According to former US Secretary of Labor, Robert Reich, 400 Americans have more wealth than the bottom 150 million combined. This means that very few Americans truly have the individual agency and capital to make the above mentioned investments in fixed capital. And so, if technology has equipped a smaller number of workers to be able to produce more, then those investments surely profit the already rich elites. That the supply of workers seeking skilled jobs well exceeds the demand thereof (and which contributes to general unemployment) is yet another quandary. This predicament can drive middle-income workers to seek out lower-income employment so as to afford the amenities that allow workers to subsist. Even the Wall Street Journal described the growing use of technology as a lynchpin for inducing greater capitalist gains than compensation for the “educated” worker.

The layperson might rightfully ask why education matters so much here. The fact is that education has been a key investment in American human capital since at least the Northwest Ordinance of 1787. Plans stipulated a public university be established in the Ohio Territory so that “morality and knowledge being necessary to good government and the happiness of mankind, schools and the means of education [should] forever be encouraged.” Today, students assume loans to pay for education in the centuries-old hope that investing in their own human capital will eventually land them a job that pays.

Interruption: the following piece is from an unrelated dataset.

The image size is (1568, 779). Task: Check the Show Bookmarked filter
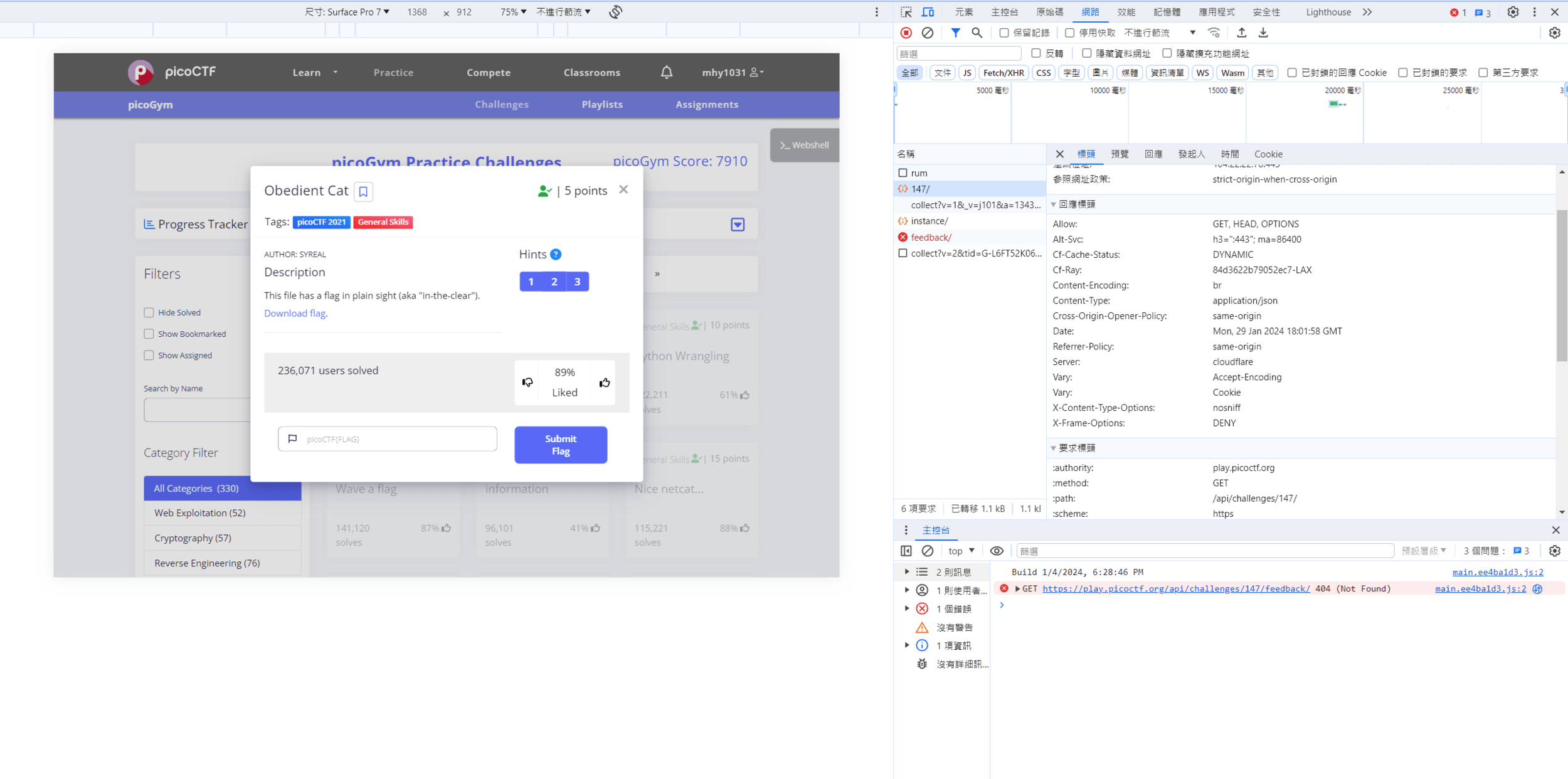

Yet, in his article entitled “The Legacy of Debt”, sociologist David Fasenfest reports that bank profits from “private student loans exceed that of Apple Computing and Exxon-Mobil combined.” He also notes that student loan “indebtedness” amounts to more than one trillion dollars, making it “one of the largest categories of personal debt” for Americans. Before would-be students even enter the workforce, their loans already serve to enrich the increasingly plutocratic capitalist class, which will invariably seek to make them into lifelong wage-slaves after graduation—now an induction into servitude.

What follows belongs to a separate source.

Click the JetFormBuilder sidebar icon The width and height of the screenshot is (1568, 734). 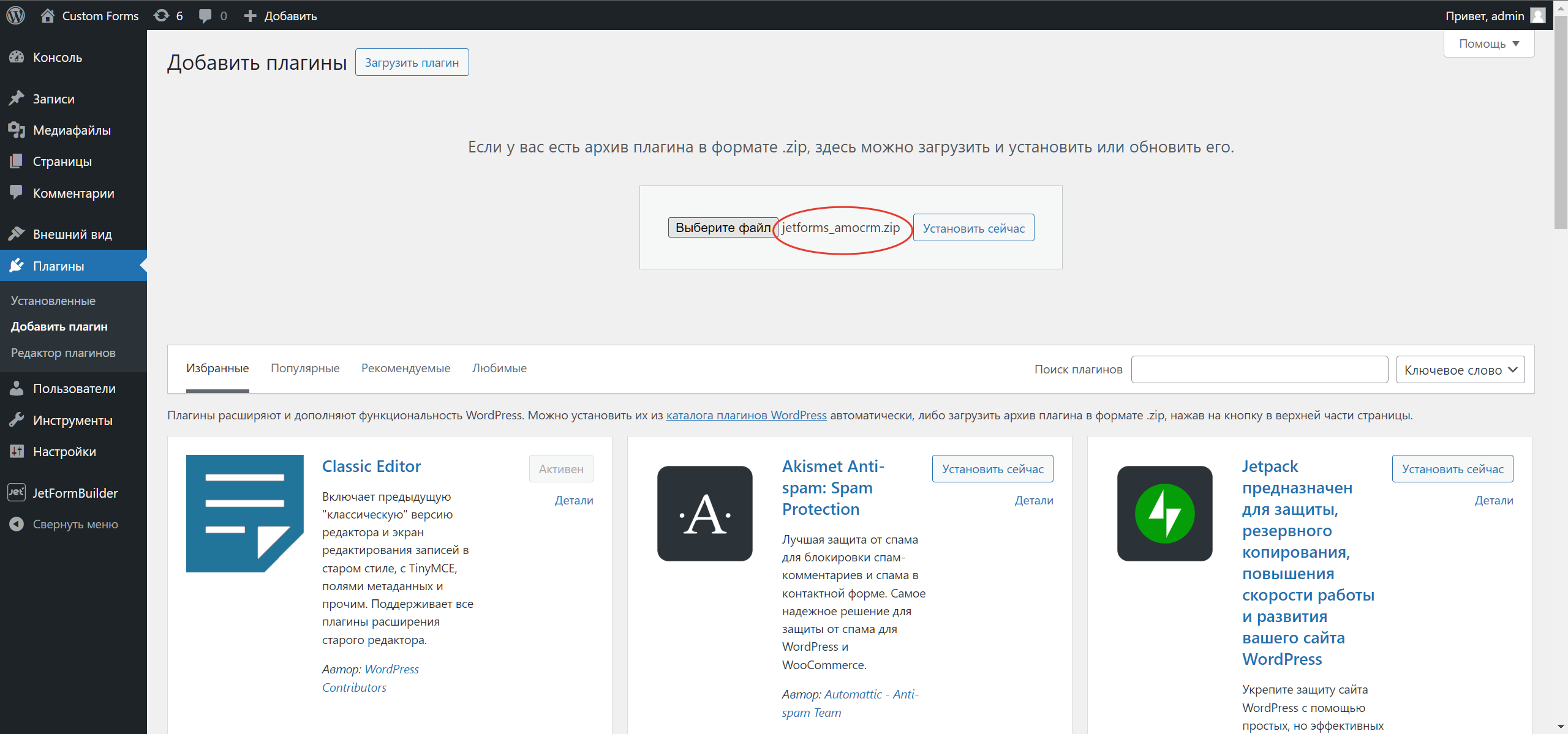pos(16,492)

If technology has played a role in polarizing the American workforce (beginning with loans for schooling), then it should be recognized that technology and fixed capital have always been leveraging implements central to the capitalist class’ social overlording. Technological advancements have undermined solidarity among workers, which has in turn caused the dissolution of unified worker action throughout much of the US. This has also enabled a globalized economy to extract wealth without necessarily increasing compensation for work, and without increasing the number of jobs available. But technology, in and of, itself is not necessarily bad. Simply put, it is just as any other element of the current global economic system: not fully escaped from the gravity of capitalism or capitalism’s master class.

In 1867, Karl Marx published in Das Kapital exactly why an element like technology might be used against the workers themselves:

All methods of the production of surplus-value are at the same time methods of accumulation, and every extension of accumulation becomes, conversely, a means for the development of these methods. It follows therefore that in proportion as capital accumulates, the situation of the worker, be his payment high or low, must grow worse.

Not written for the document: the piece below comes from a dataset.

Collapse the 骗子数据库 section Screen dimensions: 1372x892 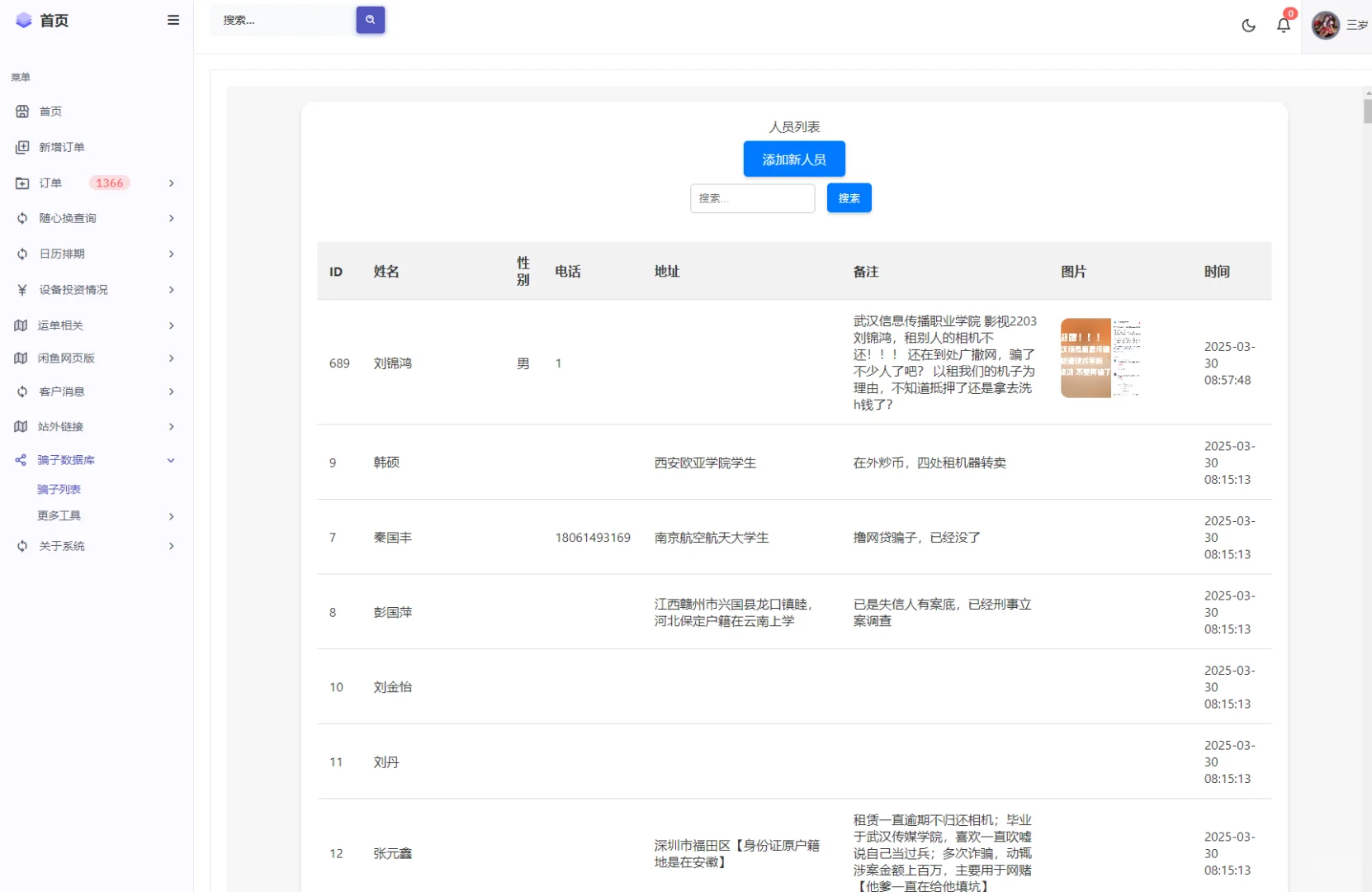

Accruals of capital through profit, interest, rent, dividends, investment, etc., have been main sources of income growth for the capitalist class in America in recent decades. For workers, though, there has always been a far-reaching and continual reduction of their share in national income despite generating wealth through their labor. While capitalists gained extreme financial power over the last forty years, and partly at the expense of stagnating worker’s compensation, the increasing costs of healthcare, housing, and education have continued to oppress workers well into the millennium. It is not safe to assume, however, that students and workers, or the public in its entirety, have finished reacting to this.